Reported today in the Wall Street Journal:
"Pfizer Inc. halted development of a drug to boost good cholesterol that was the most important medicine in its pipeline, after more patients than expected died during a large clinical test. Half the people in the study, which was supposed to last three more years, took a combination of torcetrapib and Lipitor. The other half took only Lipitor. The company said that 82 patients taking a combination of torcetrapib and Lipitor died, compared with only 51 deaths among those taking Lipitor alone. Pfizer said the study cast no doubt on the safety and effectiveness of Lipitor." (see "Deaths Halt Development Of Pfizer Cholesterol Drug").The unanticipated deaths became known Saturday after a board of independent experts reviewed the latest data from the 800 million dollar study, according to the report.
Who Should Know What, When?
I think this story is ripe for conspiracy analysis concerning who knew what, when. But it is also a story about what the public should know about drug risks and when. Here's my take on this.
Back in mid-October, Pfizer Chief Executive Jeffrey Kindler, at a Wall Street analyst meeting, softened Pfizer's message on torcetrapib's chances for early and resounding success. At that time, everyone was focused on the worry was over the discovery that torcetrapib raised systolic blood pressure an average of three to four millimeters of mercury (see "Pfizer's Top Experimental Drug Is Clouded by Blood-Pressure Rise").
Would a few millimeters prevent the risk-adverse FDA from approving the drug no matter what the benefits or did Mr. Kindler know something his medical consultants and chief medical officer did not know?
At the time, experts were divided as to how much they should worry over a few millimeters of mercury. The argument went straight to the issue of balancing risks vs. benefits. Defenders of the industry pooh-poohed the flap over the rise in blood pressure and suggested that the risk will be "far outweighed" by the benefit. This was the view of Alan Tall, a Columbia University professor and pioneer in research on good cholesterol who consults with Pfizer.
"We're still very positive about the drug," said Joseph Feczko, Pfizer's chief medical officer, in an interview. He acknowledged the blood-pressure increase but said scientists at the company still think the drug will have a positive "net impact" for patients by raising their good cholesterol and improving their clogged arteries. He said the company won't know for sure until completion of additional studies that will show, using ultrasound, the effect of the drug on arteries. (WSJ)Death certain disrupted that plan to collect more evidence!
Pfizer should be commended for taking action, even it was a suspiciously-timed Saturday night massacre designed to attract as little media attention as possible on a weekend.
Role of AHA
One other side note involves the American Heart Association (AHA). The AHA prevented Pfizer from reporting on the latest clinical trial data at a meeting of heart specialists:
"Pfizer scientists were supposed to present the latest data on tests of an experimental drug to boost so-called 'good' cholesterol at a meeting of heart specialists in
on Wednesday.
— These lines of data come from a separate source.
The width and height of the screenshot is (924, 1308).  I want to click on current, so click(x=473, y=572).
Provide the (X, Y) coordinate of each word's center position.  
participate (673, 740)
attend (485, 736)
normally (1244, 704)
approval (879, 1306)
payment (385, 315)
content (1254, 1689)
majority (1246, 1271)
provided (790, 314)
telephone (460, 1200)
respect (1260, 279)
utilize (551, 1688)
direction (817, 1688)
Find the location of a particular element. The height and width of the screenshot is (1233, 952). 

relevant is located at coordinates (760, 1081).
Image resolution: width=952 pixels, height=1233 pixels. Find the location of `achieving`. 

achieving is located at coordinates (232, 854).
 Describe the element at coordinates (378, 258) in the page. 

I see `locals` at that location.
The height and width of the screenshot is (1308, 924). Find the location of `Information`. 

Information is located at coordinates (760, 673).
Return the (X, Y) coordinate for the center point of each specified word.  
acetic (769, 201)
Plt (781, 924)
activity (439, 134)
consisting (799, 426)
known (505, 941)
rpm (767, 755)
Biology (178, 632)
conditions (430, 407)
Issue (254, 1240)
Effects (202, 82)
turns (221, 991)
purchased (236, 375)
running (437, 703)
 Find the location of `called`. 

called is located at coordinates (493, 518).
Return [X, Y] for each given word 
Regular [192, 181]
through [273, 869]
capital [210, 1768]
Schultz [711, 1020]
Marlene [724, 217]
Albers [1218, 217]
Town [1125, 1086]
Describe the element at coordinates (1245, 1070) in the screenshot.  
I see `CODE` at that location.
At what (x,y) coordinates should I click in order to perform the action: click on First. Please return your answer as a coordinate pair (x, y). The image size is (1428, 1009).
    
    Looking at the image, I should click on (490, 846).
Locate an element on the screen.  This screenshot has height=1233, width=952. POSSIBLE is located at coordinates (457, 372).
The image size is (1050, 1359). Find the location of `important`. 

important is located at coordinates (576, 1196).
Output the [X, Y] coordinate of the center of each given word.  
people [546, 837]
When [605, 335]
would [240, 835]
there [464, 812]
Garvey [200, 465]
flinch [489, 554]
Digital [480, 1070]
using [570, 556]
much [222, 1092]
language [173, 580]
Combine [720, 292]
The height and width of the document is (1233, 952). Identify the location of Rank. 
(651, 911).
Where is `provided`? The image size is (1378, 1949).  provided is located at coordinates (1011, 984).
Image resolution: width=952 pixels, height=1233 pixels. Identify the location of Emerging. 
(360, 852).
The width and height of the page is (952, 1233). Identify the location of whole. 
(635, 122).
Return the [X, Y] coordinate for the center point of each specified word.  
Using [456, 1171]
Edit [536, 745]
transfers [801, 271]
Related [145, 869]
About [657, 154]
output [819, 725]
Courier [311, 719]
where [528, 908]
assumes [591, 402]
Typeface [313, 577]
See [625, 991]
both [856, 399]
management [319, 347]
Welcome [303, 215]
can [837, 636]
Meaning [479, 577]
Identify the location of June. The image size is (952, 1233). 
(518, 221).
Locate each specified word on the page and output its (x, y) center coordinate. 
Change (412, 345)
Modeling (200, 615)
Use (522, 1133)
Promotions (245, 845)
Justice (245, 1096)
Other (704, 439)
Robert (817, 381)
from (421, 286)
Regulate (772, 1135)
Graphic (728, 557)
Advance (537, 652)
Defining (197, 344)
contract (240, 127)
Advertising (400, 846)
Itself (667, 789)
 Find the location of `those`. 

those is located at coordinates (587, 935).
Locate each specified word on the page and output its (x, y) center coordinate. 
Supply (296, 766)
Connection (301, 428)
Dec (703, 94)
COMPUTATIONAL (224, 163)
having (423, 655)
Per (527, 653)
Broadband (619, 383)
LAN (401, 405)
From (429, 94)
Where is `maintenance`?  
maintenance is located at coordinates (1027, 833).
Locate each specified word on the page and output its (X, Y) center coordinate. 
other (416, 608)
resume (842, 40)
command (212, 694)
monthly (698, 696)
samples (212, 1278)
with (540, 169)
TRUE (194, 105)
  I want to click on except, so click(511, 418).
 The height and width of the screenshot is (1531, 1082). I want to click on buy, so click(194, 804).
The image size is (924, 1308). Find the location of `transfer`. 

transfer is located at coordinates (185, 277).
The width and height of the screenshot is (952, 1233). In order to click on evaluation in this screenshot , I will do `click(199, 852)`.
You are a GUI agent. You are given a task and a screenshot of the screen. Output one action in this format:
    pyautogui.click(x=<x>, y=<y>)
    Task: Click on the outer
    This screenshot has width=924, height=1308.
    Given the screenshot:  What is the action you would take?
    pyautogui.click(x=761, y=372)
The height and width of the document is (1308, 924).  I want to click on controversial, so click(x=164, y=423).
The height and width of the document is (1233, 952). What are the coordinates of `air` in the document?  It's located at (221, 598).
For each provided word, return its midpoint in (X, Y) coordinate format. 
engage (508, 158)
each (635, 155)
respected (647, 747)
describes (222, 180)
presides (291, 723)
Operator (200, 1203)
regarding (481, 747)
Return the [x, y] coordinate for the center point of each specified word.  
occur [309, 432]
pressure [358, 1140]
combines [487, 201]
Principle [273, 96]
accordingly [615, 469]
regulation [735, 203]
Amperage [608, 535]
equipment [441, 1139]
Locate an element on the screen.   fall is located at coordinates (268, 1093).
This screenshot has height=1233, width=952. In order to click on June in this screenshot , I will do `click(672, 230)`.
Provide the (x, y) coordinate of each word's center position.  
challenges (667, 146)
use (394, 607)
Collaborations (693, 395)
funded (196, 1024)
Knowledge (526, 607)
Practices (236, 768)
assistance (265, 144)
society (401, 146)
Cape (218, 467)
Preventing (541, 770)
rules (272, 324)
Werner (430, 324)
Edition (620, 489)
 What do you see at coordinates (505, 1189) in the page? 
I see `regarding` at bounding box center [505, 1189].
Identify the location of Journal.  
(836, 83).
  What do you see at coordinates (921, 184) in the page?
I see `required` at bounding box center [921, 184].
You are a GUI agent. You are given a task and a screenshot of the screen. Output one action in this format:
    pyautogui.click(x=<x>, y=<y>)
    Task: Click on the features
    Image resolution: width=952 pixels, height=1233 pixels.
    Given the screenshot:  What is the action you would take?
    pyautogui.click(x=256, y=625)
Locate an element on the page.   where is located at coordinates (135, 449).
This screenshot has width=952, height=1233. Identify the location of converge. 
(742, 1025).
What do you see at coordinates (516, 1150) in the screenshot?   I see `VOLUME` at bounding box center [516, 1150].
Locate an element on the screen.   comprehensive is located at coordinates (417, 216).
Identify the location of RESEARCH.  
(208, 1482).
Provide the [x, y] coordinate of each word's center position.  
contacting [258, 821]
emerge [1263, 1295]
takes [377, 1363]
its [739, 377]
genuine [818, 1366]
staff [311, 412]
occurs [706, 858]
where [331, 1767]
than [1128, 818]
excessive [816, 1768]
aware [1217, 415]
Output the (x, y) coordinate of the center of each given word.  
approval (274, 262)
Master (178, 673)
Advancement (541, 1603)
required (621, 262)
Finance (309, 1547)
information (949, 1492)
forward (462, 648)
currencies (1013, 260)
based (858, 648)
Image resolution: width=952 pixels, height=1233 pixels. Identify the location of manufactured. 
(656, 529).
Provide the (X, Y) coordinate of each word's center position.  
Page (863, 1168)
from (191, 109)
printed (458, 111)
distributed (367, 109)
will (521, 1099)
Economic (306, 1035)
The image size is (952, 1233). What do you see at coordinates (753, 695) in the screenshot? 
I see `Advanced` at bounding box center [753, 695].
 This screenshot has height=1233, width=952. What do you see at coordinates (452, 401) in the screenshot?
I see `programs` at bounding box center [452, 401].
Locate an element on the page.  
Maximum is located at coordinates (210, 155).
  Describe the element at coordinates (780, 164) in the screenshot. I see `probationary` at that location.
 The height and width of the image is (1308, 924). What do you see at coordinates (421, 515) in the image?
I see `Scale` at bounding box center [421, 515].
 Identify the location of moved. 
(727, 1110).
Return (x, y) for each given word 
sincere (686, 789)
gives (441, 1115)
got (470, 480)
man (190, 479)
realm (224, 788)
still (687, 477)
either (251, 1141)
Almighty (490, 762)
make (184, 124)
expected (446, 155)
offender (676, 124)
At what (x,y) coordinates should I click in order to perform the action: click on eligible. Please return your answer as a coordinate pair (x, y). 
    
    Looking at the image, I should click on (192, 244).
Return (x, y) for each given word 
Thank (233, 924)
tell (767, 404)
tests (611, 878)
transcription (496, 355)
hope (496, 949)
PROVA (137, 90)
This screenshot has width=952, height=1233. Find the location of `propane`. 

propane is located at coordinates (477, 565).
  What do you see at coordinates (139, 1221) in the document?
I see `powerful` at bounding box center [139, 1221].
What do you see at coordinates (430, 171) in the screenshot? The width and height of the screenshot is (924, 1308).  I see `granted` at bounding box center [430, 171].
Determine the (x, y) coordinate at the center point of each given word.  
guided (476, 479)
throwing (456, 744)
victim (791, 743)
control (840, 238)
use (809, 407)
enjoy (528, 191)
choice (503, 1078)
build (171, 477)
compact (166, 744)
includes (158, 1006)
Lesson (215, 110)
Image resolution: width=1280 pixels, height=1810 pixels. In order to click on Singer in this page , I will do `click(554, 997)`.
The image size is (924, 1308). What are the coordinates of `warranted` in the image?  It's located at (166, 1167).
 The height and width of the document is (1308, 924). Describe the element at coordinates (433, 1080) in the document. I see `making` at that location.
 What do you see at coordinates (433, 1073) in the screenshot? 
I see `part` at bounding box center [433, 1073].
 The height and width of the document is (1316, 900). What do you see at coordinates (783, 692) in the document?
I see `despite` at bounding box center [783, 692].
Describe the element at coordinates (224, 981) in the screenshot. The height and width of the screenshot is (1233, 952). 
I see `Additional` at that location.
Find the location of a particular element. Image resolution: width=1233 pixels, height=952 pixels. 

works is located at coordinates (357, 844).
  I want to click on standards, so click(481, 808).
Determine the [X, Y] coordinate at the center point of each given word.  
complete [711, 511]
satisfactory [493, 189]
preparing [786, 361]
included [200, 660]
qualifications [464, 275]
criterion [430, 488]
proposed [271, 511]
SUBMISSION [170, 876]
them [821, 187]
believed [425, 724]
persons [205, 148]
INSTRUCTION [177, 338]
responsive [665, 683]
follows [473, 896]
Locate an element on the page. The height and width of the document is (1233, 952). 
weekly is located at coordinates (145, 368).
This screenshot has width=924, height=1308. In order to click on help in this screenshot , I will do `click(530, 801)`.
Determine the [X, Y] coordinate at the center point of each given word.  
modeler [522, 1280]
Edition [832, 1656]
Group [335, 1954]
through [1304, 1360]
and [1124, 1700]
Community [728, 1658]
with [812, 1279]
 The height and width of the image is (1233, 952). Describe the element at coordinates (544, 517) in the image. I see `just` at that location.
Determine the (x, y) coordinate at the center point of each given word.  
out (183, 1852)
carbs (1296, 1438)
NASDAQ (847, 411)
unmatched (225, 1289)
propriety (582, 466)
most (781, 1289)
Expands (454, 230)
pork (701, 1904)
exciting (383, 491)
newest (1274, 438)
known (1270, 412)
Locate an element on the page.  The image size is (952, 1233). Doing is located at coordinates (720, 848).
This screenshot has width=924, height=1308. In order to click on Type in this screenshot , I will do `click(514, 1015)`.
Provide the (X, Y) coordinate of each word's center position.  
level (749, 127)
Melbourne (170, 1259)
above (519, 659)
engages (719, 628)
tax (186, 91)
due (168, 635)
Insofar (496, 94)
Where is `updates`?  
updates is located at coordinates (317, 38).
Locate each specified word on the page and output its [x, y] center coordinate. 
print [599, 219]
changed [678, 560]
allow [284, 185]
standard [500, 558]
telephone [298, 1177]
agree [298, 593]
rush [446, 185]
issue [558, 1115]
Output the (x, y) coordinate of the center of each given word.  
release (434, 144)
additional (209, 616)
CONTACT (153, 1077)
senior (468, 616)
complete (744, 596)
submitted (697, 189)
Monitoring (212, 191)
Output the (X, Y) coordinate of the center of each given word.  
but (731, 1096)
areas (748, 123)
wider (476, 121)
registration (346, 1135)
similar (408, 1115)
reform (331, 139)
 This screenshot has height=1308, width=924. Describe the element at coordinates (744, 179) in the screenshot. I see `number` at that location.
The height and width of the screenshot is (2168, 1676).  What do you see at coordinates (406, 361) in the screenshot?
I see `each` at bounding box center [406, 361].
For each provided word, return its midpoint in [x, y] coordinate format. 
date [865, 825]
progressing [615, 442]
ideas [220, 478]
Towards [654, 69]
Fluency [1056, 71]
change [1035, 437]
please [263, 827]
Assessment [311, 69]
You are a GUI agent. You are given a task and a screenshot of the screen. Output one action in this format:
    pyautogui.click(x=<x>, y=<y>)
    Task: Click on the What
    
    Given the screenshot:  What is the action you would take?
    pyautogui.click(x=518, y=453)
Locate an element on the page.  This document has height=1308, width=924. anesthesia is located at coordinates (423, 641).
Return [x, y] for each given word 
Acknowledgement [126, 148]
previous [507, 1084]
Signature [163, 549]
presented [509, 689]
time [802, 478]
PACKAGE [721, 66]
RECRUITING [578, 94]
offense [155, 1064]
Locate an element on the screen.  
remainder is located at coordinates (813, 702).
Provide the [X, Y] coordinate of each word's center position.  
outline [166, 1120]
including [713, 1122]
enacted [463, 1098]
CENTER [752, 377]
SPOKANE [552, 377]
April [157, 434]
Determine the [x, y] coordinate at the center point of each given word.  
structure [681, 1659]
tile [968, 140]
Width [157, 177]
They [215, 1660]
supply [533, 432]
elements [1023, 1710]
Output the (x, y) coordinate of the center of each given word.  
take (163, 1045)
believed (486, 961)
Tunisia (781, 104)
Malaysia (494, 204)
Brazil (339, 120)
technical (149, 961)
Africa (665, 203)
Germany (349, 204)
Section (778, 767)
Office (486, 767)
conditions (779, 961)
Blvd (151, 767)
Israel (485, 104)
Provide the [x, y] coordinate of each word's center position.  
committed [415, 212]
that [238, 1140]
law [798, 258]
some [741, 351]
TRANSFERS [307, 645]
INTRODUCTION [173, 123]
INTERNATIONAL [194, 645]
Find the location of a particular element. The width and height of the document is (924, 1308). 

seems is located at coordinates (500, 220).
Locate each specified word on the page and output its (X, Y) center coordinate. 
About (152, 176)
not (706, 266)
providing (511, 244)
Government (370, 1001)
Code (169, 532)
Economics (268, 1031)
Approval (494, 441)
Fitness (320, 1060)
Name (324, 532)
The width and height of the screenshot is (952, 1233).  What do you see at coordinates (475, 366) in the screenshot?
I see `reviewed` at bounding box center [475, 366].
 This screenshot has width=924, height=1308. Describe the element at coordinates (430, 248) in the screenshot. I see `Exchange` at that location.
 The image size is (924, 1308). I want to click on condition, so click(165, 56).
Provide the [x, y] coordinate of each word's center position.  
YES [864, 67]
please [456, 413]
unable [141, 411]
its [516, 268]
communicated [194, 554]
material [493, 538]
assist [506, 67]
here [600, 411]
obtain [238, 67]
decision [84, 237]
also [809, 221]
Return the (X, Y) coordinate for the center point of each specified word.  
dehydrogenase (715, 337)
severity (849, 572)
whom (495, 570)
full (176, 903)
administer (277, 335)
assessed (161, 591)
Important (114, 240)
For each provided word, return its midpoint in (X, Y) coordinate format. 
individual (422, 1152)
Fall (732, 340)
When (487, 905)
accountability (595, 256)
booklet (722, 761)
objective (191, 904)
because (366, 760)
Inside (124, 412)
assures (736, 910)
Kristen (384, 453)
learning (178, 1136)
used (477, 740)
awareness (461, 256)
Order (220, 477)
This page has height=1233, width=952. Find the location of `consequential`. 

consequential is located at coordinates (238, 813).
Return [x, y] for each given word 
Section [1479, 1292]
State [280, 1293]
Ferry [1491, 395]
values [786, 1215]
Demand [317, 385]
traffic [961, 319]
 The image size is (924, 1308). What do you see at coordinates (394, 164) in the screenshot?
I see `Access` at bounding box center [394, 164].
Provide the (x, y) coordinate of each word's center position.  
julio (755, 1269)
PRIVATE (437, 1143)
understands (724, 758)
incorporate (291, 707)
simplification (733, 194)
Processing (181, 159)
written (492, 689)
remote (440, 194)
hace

Chicago
"Late last week the American Heart Association pulled the plug on that plan, ruling that Pfizer had violated the group's embargo by issuing a press release at the end of October that went into too much detail on the closely watched medicine, called torcetrapib.
"The upshot: Doctors and researchers did not get the chance to review data on the drug in detail and to question the Pfizer scientists responsible for them. Instead, Pfizer plans to make a presentation during the company's review of its research pipeline Nov. 30 in
, where the audience will be investors, not outside scientists and heart specialists. " (See "A Look Behind the Recent Flap Over a Pfizer Press Release") Groton, Conn.
AHA is obviously more concerned with upholding its "nondisclosure" policies than ensuring that important drug safety information reach key physicians. Fortunately for the US public -- but not so fortunately for some people in the study -- death occurred and further development of torcetrapib is a dead issue also. Otherwise, torcetrapib could have been another Vioxx!
The drug industry and physicians are always reminding patients that all drugs have risks and those risks have to be balanced against the benefits. Sounds good in theory, but if in practice the risks are not communicated early and widely, we do not have the information we need to make an informed decision.
For more discussion of acceptable risk, listen to the latest Pharma Marketing Talk podcast, which also covers legislation that may be in store for the pharmaceutical industry and new powers that may be granted to the FDA to increase the amount of risk information available to the public.
With regard to protecting the public from potential harm, I'd give Pfizer a B and AHA a D!